The Outstanding University Courses at Duke, North Carolina & NC State

By: Dave Droschak


With nearly one-third of the national basketball championships over the last 30 years shared between three schools in a tiny pocket of central North Carolina dubbed the "Triangle," no concentrated, 30-mile area in the nation can match the prowess and star power of the hoop programs at Duke, North Carolina and NC State.

Aerial View of Nos. 13 & 15 at UNC's Finley Golf Club

The basketball names are legendary: Michael Jordan, David Thompson, Dean Smith, Mike Krzyzewski, Jim Valvano . . . as are the "Cameron Crazies" at Duke and the Tar Heels' "Dean Dome."

The yearly ACC hardwood battles are beyond intense as fans of each school root like hell against each other, paint their faces, chests and other body parts for games, camp out in frigid temperatures to secure tickets, and cling to every bit of hot recruiting news they can lay their eyes on.

In the gentlemanly game of golf, the pride of each university doesn't quite hit such extremes, but the battle heats up when talk turns to the links . . . and just which school has the best college layout.

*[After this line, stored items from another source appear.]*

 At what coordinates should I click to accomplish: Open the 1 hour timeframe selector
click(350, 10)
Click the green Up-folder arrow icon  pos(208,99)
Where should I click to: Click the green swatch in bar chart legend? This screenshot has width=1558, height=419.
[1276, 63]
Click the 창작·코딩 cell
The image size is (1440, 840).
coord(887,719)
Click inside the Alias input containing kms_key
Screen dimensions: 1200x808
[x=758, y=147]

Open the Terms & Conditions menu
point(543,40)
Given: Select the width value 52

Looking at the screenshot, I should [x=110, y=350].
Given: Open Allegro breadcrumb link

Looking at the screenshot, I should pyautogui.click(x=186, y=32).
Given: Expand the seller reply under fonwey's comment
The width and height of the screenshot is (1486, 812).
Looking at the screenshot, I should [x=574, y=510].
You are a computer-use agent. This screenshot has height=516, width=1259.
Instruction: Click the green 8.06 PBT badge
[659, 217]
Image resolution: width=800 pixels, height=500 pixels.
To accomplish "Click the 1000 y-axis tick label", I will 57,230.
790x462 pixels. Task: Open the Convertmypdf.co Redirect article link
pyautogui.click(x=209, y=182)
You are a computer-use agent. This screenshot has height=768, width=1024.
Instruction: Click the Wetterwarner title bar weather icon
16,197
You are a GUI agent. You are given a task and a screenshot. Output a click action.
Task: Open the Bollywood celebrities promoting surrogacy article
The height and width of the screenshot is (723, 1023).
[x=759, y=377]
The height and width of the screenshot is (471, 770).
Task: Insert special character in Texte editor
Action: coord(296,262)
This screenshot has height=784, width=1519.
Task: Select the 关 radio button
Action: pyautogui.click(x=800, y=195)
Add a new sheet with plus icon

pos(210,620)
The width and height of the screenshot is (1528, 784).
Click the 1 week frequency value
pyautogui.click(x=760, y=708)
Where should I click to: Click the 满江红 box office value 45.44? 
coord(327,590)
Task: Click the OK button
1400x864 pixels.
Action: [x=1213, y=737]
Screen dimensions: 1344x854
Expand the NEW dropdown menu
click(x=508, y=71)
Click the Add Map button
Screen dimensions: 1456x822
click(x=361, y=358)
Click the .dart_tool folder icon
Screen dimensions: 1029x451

NC State recently joined the fray with the 2009 opening of the Arnold Palmer-designed Lonnie Poole Golf Course. It, along with Duke University Golf Club in Durham and UNC Finley Golf Course in Chapel Hill, were all ranked in Golfweek magazine's top-25 university golf courses in 2010. And just like on the basketball court, each can drop the name of its architect at a frat party or job interview and feel confident in its product.

While the Palmer design team gave the Wolfpack a rugged-looking, supreme test of 7,358 yards, Tom Fazio retooled Finley in 1999 and Rees Jones massaged his father's classic Duke layout in 1993. You can't get a better trio in the business, and the result is "Game On" when it comes to school bragging rights.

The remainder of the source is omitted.